Andy Hill is a composer, educator, and a Grammy Award–winning supervisor/producer of music for motion pictures. During what has become known as “the Disney Renaissance,” he served as Walt Disney Pictures vice president of music production for a decade when it earned nine Academy Awards in song and score categories for films such as The Lion King and Beauty and the Beast. Over the span of a 30-year career, Hill has devoted himself to the theory and practice of creating effective and lasting music for motion pictures, working side by side with past legends like Elmer Bernstein and Jerry Goldsmith and current masters such as Howard Shore and Hans Zimmer. In 2006 he left Hollywood to create and direct the graduate program in music composition for the screen at Columbia College Chicago, a post he held for five years before accepting his new mission for Berklee in Valencia, where he will oversee both film scoring and contemporary writing programs, the first of which launches in September 2012.
Hill has demonstrated amply over the past decade that his committment to students does not end at the classroom door. His graduates can be found in Hollywood and other international media centers, working with composers of global renown such as John Powell, Mark Isham, Mychael Danna, Javier Navarrete, and Johnny Klimek. An avid networker, bridge builder, and composer advocate, Hill will bring to Valencia the resources to help make it an international destination for media music.

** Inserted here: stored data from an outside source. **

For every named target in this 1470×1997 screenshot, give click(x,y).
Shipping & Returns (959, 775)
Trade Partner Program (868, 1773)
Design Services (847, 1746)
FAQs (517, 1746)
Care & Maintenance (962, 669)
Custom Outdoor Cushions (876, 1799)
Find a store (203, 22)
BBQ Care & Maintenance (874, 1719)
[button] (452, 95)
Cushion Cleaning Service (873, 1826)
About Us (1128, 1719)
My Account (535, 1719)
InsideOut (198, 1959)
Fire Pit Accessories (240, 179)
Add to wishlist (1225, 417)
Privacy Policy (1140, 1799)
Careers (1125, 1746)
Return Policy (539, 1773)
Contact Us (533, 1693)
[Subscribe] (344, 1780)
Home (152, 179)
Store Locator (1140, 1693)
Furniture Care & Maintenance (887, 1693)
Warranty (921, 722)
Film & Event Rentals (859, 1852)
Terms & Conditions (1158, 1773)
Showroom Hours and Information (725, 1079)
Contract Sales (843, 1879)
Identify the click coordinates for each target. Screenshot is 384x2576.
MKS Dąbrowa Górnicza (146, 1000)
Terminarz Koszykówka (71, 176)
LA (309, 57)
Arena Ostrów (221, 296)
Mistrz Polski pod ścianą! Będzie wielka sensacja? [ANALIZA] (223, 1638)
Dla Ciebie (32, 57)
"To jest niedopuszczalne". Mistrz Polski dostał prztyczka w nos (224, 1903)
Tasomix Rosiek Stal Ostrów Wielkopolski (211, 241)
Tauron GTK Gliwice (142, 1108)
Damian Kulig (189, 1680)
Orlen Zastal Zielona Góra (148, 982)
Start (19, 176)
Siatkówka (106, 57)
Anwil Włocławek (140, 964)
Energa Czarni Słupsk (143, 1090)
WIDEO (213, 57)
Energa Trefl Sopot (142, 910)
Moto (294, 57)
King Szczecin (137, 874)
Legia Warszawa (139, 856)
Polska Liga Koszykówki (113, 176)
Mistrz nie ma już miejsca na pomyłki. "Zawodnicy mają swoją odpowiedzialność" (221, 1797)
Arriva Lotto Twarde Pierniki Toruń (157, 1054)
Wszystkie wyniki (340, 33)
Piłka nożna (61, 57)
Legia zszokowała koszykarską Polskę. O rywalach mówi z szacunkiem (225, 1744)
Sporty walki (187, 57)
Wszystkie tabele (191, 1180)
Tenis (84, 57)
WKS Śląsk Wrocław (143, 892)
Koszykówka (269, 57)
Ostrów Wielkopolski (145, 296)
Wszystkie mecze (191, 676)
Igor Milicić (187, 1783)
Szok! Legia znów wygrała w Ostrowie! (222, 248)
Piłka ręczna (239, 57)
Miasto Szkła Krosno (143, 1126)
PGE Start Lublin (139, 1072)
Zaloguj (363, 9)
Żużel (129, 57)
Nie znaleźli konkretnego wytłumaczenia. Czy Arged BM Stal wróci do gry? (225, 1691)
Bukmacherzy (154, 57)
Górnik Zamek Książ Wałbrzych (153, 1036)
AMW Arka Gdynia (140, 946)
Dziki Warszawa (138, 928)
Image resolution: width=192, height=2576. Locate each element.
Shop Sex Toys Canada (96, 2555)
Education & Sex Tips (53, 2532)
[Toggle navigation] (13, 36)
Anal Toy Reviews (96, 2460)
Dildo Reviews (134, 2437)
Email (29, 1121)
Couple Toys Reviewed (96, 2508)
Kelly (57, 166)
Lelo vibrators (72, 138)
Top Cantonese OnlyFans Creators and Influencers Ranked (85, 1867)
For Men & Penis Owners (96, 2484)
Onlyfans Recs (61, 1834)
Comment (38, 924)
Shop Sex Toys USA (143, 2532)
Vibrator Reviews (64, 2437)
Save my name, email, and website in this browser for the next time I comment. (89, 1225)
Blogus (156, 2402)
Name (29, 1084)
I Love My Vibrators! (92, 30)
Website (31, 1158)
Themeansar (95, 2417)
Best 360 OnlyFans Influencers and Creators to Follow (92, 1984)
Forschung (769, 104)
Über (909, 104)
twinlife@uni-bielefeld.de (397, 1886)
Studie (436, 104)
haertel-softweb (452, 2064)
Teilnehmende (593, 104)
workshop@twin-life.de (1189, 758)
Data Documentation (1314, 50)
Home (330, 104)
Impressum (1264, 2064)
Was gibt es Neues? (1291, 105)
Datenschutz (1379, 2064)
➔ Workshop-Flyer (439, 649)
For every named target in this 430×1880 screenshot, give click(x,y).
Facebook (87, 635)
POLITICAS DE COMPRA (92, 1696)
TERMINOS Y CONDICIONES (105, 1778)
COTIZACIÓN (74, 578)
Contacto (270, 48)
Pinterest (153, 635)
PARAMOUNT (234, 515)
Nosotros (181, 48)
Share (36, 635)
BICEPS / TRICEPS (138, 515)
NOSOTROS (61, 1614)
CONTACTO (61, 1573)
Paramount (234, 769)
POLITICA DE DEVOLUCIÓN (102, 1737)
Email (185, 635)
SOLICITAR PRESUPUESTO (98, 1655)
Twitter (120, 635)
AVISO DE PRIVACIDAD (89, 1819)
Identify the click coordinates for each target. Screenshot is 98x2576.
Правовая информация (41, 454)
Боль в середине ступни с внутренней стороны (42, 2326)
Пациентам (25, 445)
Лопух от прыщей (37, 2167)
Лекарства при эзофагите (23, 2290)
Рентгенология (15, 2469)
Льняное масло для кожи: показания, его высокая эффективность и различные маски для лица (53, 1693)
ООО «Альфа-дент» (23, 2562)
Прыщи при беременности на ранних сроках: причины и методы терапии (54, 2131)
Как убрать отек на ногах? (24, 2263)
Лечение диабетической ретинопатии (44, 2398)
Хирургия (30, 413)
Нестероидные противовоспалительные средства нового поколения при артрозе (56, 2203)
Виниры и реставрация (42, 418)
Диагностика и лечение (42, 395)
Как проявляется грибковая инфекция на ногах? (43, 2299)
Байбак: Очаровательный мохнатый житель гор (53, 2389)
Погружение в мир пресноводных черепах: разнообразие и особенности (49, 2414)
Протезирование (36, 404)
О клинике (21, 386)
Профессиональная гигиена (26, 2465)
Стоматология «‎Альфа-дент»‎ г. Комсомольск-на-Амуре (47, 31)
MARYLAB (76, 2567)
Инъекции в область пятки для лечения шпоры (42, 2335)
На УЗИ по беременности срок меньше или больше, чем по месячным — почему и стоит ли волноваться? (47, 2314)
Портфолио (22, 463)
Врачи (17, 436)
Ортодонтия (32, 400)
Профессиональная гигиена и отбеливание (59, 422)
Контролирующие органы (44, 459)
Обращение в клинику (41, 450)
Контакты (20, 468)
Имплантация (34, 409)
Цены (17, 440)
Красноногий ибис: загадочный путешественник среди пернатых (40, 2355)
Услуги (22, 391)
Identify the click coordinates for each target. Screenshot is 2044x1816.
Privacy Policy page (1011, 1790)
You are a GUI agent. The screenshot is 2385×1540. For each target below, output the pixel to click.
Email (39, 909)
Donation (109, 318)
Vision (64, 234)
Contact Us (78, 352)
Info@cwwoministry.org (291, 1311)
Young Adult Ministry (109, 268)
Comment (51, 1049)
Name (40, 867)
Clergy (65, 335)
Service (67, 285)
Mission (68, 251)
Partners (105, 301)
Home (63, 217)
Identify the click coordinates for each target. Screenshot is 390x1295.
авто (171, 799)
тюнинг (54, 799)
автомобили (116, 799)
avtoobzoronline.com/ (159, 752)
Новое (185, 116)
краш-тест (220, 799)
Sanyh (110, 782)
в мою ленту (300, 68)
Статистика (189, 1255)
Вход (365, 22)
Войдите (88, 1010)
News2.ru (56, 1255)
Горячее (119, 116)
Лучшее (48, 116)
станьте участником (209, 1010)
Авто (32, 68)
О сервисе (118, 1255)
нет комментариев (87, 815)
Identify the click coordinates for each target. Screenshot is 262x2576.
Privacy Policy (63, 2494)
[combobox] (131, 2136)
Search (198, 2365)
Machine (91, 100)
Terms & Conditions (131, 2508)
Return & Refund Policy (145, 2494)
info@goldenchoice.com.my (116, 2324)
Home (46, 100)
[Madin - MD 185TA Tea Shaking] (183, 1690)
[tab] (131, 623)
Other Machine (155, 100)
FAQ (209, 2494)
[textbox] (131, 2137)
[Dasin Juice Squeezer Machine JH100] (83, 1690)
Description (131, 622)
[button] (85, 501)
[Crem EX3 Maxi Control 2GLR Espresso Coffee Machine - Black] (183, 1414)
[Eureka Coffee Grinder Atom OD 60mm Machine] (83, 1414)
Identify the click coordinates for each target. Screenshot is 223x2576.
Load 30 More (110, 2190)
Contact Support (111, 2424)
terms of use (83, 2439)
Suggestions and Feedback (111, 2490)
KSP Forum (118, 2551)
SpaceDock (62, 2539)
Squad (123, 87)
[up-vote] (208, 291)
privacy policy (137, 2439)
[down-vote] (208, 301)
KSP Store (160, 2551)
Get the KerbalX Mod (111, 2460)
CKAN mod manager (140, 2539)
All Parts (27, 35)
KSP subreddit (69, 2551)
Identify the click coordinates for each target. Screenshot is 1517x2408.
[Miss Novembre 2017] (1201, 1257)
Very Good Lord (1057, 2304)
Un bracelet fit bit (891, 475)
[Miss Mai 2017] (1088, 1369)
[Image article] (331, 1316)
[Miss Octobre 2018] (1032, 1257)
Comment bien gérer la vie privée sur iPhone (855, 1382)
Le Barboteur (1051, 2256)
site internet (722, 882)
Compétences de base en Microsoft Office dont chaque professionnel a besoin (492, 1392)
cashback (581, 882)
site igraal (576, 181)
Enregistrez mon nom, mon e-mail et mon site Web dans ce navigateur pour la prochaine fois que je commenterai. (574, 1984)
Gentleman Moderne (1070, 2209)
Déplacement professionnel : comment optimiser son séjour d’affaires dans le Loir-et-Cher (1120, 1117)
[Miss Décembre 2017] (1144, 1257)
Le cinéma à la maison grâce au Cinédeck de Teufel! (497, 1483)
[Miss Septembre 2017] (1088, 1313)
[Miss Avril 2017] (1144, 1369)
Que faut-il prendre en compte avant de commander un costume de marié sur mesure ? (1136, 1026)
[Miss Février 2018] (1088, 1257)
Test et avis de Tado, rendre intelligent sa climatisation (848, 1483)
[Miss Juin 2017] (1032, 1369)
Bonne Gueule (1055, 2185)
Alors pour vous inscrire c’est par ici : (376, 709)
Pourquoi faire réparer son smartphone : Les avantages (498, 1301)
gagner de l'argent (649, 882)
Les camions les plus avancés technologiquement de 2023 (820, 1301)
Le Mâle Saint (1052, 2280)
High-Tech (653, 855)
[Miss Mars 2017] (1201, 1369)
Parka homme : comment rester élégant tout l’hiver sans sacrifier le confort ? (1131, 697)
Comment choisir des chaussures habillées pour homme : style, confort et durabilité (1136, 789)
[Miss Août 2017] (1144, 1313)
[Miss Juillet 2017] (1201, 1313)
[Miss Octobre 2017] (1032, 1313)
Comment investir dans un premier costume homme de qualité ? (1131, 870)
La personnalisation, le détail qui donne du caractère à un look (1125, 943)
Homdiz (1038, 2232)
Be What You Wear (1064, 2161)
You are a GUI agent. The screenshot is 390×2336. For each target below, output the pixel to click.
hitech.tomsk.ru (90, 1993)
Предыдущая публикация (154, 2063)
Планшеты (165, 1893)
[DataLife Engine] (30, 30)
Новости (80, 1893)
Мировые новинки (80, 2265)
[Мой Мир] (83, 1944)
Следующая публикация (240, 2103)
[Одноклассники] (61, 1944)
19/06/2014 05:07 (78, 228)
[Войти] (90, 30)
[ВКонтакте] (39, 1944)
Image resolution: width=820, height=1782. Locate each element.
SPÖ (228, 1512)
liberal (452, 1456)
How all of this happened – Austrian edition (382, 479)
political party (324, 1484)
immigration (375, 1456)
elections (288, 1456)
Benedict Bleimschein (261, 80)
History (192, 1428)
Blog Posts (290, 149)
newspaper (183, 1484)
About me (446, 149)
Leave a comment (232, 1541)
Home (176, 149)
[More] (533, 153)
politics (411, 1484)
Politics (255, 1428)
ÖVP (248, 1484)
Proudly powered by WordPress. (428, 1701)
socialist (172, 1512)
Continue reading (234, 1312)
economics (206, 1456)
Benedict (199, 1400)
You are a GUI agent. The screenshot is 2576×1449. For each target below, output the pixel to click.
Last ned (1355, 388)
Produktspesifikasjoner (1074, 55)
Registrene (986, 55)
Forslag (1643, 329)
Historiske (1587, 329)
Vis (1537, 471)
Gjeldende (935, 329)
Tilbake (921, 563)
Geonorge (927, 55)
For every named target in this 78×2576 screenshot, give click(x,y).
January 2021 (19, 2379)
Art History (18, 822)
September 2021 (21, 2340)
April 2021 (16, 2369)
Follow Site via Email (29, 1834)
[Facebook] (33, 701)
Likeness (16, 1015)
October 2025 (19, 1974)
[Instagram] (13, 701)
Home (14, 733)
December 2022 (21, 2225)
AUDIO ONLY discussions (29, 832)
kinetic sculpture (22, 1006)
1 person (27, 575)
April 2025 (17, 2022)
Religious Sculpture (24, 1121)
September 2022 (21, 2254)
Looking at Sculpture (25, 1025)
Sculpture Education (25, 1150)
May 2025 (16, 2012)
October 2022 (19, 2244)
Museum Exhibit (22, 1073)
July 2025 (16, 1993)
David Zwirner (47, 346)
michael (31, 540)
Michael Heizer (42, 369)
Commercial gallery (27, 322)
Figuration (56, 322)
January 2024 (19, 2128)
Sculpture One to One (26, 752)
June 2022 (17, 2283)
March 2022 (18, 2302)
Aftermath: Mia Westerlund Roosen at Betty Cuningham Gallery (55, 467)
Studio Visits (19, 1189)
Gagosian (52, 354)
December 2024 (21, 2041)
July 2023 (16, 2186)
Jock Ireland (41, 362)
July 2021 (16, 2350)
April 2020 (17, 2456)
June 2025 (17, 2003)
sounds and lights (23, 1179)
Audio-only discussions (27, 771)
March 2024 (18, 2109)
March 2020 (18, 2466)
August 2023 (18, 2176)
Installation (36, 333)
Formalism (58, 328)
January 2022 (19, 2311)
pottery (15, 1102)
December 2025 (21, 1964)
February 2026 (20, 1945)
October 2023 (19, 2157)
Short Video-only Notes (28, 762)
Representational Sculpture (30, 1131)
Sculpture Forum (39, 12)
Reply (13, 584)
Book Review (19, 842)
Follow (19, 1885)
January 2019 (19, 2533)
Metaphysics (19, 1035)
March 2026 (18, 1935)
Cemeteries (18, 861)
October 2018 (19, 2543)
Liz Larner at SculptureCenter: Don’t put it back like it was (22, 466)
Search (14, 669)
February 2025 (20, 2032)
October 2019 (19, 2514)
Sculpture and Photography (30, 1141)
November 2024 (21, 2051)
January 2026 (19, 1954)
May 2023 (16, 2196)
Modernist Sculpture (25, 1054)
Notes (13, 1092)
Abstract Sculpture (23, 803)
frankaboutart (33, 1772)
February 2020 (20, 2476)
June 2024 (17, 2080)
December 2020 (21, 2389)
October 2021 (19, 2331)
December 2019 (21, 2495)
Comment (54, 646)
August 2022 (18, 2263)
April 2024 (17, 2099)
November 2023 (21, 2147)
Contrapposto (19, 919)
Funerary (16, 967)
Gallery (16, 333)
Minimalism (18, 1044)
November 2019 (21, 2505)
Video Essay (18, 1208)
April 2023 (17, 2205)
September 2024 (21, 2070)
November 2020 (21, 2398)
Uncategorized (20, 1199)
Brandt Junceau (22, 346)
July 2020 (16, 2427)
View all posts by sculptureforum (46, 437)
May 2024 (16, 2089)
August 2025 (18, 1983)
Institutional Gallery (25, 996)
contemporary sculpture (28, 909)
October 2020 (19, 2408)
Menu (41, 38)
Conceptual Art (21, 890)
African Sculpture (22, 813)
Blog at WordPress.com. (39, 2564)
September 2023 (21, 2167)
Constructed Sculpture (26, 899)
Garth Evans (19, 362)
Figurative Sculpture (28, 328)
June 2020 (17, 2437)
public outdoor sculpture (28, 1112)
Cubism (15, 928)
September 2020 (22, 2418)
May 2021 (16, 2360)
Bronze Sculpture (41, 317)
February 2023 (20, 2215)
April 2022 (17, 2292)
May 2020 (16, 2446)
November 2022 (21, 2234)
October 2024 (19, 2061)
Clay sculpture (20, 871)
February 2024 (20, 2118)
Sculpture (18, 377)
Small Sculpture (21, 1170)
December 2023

1- How will Berklee in Valencia’s scoring for film, television, and video games graduate program help students interested in pursuing a career in the music and entertainment industry?
The goal of a small, selective program like this one won’t be simply to train and certify composers, but to help transition them into the professional world. We want to create a backbench of talent ready to fill the needs of global media producers at the highest level of craft and artistry. The relationships that Berklee Valencia builds with the industry will be as important to our grads as what happens in the classroom, and will also keep our students at the cutting edge of what filmmakers and game producers demand.
2- What academic and musical opportunities does the new campus in Valencia offer?
Valencia, Spain is culturally and geographically at the epicenter of the world music scene, with lifelines not only to European media centers, but the vital and developing media hubs in Asia, the Middle East, and North Africa. It is also convenient to two of the three major international festivals that celebrate film music, the Fimucité Festival in Tenerife and the Festival Internacional de Música de Cine in Ubeda. Hollywood comes en masse to these events each year. Beyond this, Valencia is an intensely musical city, and having the Palau de les Arts literally in our back yard will provide a fantastic resource for our students. Academically, the grounding that Dan Carlin has given the undergrad program in Boston—combined with my own experience in building a successful graduate program and the contributions of our faculty—should put our students in a very good position.
3- What characteristics are you are looking for in prospective students?
More than anything else, we will be looking for original and distinctive “voices,” because this is also what filmmakers and media producers of all kinds are looking for. Those voices may be raw and unformed when we first hear them, but as long as they hint at something fresh and exciting, we can develop them. A passion to create music that finds its heart and soul on the screen is also essential. Of course, we want students whose musicianship and command of the musical vocabulary is exemplary, because we can’t go from A-Z in a one year graduate program. Past academic performance is important, but the key ingredient is the music.
4- What advice would you give to future students of scoring for film, television, and video games graduate program at Berklee in Valencia?
If your command of theory and harmony (along with your ability to follow a score) isn’t roughly at the level of a third-year undergraduate composition student, you will want to do some “woodshedding” before you enter the program. Berklee offers online classes, as do many other institutions, and private instruction is also an option. Many of the finest film and video game composers are self-taught, so don’t feel intimidated if you haven’t attended a conservatory or achieved virtuosity on a single instrument. Virtually all music for the screen is now created in sequencing programs like Logic Studio and Digital Performer, using digital samples of orchestral and other instruments, so if this is an entirely new world to you, begin exploring it now.